ASSIGNMENT A ▸ In the REIT investing guide, repeat word for word the passage that begins at the words "Real Estate Investment" and stops after the words "of REIT chosen.".
ASSIGNMENT B ▸
Answer these from the REIT investing guide, one answer per line:
(i) What share of its profits must a company return to shareholders as dividend income to qualify as a REIT?
(ii) What body governs publicly traded REITs?
(iii) How long can it take to get a true value for a public non-listed REIT?
ASSIGNMENT C ▸ Carry on the REIT investing guide from the point where its text stops.

DOCUMENT SECTION ▸
◆ ◆ ◆ ◆ ◆ ◆ ◆

This guide will equip you with the knowledge and strategies to confidently invest in REITs in 2025.

Table of Contents

What is a REIT?

REIT Trading: Buying and selling REITs

Types of REITs and how to invest in them

Making money with REITs

How to choose the best REIT for you

Benefits of investing in REIT

Cons of investing in REIT

REIT risks vs rewards

5 REITs to buy in 2025

Tips on starting to invest in REITs

How much to invest

FAQs | Final Thoughts

What is a REIT?

Real Estate Investment Trusts, or REITs, are companies that own real estate. It's typically commercial real estate they own, and many companies own them and run them too. Commercial real estate properties are typically income producing real estate that pays individual investors dividend income in the form of rental income or mortgage interest, depending on the type of REIT chosen.

To qualify as a REIT, companies must:

  • Invest 75% or more of their cash and assets in real estate
  • Have at least 75% of their income come from real estate
  • Return at least 90% of their profits to shareholders as dividend income
  • Not have five or fewer investors own more than 50% of the property shares

REIT Trading: Buying and selling REITs

Understanding the REIT's trading status is crucial because it affects how you can buy and sell individual REITs and how long you might need to hold onto them based on their liquidity. You can invest in a publicly traded REIT by buying shares listed on a major stock exchange through a broker. For non-traded REITs, shares can be acquired through a broker participating in the REIT’s offering. Alternatively, you can invest in a REIT mutual fund or exchange-traded fund (ETF) that holds REIT shares.

Publicly-traded REIT

Public REITs are traded on the standard stock exchanges, and governed by the SEC. Anyone can buy or sell them during regular trading hours. As a result, they are typically more transparent than other asset classes, and they are much more liquid since there is a secondary market ready to buy REITs at any time.

Public non-traded REIT

Public non traded REITs are also governed by the SEC, but they aren't nearly as liquid. There isn't a secondary market ready to buy the investments at any given moment. So you could be tied up in the investment for many years. Public non-listed REITs often have valuation delays, as it can take over a year to get a true value.

◆ ◆ ◆ ◆ ◆ ◆ ◆

INFORMATION PROVIDED ▸

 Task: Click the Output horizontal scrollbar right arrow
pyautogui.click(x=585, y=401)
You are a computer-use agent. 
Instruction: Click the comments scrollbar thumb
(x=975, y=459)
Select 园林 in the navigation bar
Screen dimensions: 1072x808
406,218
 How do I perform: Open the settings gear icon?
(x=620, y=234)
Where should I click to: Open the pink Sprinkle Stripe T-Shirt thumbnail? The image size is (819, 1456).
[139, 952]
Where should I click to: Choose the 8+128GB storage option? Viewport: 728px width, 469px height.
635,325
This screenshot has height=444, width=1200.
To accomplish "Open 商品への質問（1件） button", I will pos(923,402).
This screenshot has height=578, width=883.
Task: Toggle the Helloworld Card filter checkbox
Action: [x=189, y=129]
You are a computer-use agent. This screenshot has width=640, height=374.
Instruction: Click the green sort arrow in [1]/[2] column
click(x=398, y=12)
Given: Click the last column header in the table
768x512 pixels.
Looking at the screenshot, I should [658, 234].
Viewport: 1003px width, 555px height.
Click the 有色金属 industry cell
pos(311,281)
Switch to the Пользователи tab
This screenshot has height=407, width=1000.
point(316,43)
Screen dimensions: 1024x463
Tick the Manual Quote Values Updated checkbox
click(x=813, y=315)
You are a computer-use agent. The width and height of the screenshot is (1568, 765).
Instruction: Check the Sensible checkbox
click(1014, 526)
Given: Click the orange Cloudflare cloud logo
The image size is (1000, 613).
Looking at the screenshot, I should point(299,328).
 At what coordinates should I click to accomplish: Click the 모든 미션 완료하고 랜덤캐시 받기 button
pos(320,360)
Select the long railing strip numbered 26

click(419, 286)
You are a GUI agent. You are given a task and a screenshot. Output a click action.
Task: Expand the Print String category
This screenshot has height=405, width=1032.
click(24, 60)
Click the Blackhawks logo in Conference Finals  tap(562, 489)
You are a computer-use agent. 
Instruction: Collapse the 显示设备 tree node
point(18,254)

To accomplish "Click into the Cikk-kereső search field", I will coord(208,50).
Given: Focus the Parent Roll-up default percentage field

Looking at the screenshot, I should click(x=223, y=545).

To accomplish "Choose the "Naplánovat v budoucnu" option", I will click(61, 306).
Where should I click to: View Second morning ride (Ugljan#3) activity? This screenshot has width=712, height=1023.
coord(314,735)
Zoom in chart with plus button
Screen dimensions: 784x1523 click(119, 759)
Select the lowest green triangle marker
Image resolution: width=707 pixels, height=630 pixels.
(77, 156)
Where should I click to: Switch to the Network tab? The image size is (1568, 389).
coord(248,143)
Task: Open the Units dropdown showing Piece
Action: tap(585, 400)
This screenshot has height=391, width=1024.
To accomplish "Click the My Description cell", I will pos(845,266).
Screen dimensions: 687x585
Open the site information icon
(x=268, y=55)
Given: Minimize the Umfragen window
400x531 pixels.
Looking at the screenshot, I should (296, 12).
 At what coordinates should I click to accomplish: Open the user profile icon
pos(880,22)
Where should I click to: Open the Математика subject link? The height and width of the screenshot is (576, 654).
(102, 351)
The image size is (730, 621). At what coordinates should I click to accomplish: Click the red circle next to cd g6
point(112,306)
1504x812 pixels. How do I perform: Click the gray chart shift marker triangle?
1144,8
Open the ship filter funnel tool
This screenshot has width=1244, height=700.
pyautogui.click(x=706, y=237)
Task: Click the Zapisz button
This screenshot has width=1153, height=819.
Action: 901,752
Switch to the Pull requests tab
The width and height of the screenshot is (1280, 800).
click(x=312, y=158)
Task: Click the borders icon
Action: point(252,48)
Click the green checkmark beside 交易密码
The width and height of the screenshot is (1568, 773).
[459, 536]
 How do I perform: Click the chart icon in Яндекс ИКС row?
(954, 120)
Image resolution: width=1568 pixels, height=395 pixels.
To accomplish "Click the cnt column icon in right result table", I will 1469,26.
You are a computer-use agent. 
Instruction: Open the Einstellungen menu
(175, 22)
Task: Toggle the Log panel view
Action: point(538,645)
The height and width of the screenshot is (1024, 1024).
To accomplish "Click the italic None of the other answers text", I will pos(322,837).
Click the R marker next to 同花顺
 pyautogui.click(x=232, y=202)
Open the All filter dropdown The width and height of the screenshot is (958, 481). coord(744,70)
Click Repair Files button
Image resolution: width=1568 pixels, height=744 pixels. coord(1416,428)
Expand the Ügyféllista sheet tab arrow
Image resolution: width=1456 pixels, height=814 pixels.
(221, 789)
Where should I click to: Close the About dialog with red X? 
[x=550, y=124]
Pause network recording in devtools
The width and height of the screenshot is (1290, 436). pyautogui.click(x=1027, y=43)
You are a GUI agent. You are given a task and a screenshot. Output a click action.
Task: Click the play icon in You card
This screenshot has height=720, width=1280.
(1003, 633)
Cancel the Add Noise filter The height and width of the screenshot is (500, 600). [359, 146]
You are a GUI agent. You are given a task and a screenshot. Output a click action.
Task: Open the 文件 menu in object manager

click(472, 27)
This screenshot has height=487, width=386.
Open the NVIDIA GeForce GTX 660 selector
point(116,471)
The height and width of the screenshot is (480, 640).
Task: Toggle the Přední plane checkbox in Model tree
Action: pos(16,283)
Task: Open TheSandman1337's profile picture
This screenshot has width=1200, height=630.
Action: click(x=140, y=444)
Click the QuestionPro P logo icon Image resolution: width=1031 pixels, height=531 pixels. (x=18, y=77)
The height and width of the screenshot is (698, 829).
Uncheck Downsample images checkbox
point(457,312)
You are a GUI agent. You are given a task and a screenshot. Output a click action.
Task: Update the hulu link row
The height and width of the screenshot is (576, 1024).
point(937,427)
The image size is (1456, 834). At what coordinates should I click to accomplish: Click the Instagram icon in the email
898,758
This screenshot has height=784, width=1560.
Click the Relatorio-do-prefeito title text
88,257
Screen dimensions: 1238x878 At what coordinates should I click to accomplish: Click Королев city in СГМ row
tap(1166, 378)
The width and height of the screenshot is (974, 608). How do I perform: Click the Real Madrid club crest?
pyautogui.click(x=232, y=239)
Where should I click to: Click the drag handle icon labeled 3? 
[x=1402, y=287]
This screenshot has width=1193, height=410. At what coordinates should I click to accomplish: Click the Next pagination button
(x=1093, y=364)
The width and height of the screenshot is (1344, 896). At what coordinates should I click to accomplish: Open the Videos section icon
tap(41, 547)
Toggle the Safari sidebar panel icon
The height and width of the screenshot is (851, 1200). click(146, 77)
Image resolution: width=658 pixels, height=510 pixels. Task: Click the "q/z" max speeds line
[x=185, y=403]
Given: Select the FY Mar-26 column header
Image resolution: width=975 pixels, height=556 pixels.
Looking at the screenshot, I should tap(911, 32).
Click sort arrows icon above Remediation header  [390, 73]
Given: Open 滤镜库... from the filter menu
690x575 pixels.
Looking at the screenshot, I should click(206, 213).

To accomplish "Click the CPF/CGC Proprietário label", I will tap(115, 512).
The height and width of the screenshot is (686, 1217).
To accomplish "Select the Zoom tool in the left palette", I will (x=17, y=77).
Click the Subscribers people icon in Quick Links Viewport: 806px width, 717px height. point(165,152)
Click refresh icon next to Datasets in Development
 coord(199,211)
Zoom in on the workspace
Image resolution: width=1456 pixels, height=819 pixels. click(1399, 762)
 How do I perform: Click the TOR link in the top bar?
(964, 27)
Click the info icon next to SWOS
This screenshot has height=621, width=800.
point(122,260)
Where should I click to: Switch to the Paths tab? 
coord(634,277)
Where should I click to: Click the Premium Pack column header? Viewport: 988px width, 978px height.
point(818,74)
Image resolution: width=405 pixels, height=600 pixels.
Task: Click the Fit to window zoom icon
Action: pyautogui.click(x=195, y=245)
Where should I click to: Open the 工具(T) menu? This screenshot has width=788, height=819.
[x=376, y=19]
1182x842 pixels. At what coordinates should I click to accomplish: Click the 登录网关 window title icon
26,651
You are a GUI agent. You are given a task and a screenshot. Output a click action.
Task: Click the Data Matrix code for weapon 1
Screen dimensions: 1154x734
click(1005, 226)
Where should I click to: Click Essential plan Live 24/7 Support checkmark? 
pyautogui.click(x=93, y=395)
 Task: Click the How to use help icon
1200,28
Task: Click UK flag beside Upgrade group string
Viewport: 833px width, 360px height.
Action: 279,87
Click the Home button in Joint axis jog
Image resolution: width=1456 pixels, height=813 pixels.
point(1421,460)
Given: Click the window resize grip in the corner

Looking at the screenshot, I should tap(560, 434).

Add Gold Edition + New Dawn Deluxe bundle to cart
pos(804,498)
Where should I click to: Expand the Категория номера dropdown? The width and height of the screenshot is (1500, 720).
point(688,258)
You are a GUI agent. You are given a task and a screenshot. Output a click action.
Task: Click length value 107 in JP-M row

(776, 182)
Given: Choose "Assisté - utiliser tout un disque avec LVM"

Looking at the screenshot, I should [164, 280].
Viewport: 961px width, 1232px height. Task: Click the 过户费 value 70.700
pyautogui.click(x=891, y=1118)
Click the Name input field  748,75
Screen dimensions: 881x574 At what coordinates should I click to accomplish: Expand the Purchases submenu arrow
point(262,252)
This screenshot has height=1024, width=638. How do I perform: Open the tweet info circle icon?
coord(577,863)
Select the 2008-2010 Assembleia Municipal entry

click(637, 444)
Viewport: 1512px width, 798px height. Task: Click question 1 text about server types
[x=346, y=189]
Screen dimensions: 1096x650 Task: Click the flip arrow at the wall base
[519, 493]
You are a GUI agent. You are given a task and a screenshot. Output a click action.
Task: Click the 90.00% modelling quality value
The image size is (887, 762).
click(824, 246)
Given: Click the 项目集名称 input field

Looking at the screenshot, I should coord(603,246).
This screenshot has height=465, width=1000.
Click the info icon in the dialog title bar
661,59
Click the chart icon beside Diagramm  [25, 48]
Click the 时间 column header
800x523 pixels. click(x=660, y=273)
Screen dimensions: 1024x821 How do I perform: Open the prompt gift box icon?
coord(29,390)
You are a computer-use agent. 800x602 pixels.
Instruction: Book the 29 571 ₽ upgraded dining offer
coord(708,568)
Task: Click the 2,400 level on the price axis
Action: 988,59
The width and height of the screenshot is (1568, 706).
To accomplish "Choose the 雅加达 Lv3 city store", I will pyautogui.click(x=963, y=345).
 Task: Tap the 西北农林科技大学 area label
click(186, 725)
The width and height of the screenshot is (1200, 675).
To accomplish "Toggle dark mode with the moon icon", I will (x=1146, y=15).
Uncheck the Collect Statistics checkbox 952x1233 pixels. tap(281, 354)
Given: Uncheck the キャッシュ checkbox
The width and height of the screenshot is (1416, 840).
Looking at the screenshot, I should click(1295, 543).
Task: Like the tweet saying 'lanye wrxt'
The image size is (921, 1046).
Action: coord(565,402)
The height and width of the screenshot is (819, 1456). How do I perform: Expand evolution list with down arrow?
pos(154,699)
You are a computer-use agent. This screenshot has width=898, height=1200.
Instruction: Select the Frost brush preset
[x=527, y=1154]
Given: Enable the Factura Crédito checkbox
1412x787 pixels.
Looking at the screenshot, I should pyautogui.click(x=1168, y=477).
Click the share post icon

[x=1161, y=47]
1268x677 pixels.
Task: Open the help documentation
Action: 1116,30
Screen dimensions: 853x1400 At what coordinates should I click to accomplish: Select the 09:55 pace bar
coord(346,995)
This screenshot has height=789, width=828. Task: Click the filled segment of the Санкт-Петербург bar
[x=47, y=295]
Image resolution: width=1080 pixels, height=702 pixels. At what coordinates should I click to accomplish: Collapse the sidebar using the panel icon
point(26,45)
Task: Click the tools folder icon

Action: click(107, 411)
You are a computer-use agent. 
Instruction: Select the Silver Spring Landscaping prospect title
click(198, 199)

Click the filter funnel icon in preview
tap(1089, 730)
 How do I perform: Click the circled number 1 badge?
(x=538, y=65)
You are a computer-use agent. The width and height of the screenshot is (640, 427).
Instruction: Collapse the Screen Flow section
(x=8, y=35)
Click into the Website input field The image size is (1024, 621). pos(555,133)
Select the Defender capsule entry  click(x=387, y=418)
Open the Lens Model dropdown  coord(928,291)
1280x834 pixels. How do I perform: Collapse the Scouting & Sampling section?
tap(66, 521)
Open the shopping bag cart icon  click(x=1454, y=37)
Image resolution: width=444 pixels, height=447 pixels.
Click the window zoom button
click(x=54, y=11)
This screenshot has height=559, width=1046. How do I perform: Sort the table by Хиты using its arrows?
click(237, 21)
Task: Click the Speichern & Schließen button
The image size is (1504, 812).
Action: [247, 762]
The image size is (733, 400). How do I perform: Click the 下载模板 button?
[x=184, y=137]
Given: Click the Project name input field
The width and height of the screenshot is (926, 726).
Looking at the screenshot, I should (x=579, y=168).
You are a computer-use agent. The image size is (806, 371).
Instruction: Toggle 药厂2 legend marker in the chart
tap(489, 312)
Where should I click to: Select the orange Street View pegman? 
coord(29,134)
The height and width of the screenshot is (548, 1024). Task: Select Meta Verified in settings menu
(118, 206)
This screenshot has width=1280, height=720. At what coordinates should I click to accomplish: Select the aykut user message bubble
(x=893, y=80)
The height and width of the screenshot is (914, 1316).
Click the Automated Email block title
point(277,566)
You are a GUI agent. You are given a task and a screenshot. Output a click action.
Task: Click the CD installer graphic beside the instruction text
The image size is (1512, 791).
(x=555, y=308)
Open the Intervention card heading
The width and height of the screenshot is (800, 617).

◆ ◆ ◆ ◆ ◆ ◆ ◆

EXERCISE ANSWER A ▸
Real Estate Investment Trusts, or REITs, are companies that own real estate. It's typically commercial real estate they own, and many companies own them and run them too. Commercial real estate properties are typically income producing real estate that pays individual investors dividend income in the form of rental income or mortgage interest, depending on the type of REIT chosen.

EXERCISE ANSWER B ▸
(i) At least 90%
(ii) The SEC
(iii) Over a year

EXERCISE ANSWER C ▸
Private REIT

Private REITs are the riskiest of the three options because they aren't registered with the SEC, and they are even more difficult to value. Since there isn't a market waiting to buy them off investors, your capital is often tied up for more extended periods, and the risk of loss is much higher without the SEC registration.

Types of REITs and how to invest in them

As you choose the best publicly traded REIT, public non-traded REITs, or private REITs, pay close attention to the types of REITs they are or the type of real estate assets they invest in before adding them to your investment portfolio.

Retail REITs

Retail REITs invest in shopping centers, strip malls, and freestanding retail space. In fact, most retail centers you frequent are likely owned by a REIT. As of May 2024, there are approximately 28 retail REITs on the FTSE Nareit U.S. Real Estate Indexes, providing a diverse range of investment options within this sector.

Before investing in a retail REIT, it's crucial to carefully examine the overall health of the retail industry. Is the sector experiencing growth and innovation, or is it facing significant challenges? Since the primary source of income for retail REITs is rent, investing in a thriving market is paramount. Consider the anchor store strength. If a mall, for example, has weak anchor stores, they may struggle to maintain their rent payments. This can lead to defaults and negatively impact the overall performance of the REIT.

Residential REITs

Residential REITs invest in multi-family units that the real estate companies rent out to individual renters. For example, they might own an apartment building or multi-family unit, collecting rents and sharing them with REIT shareholders.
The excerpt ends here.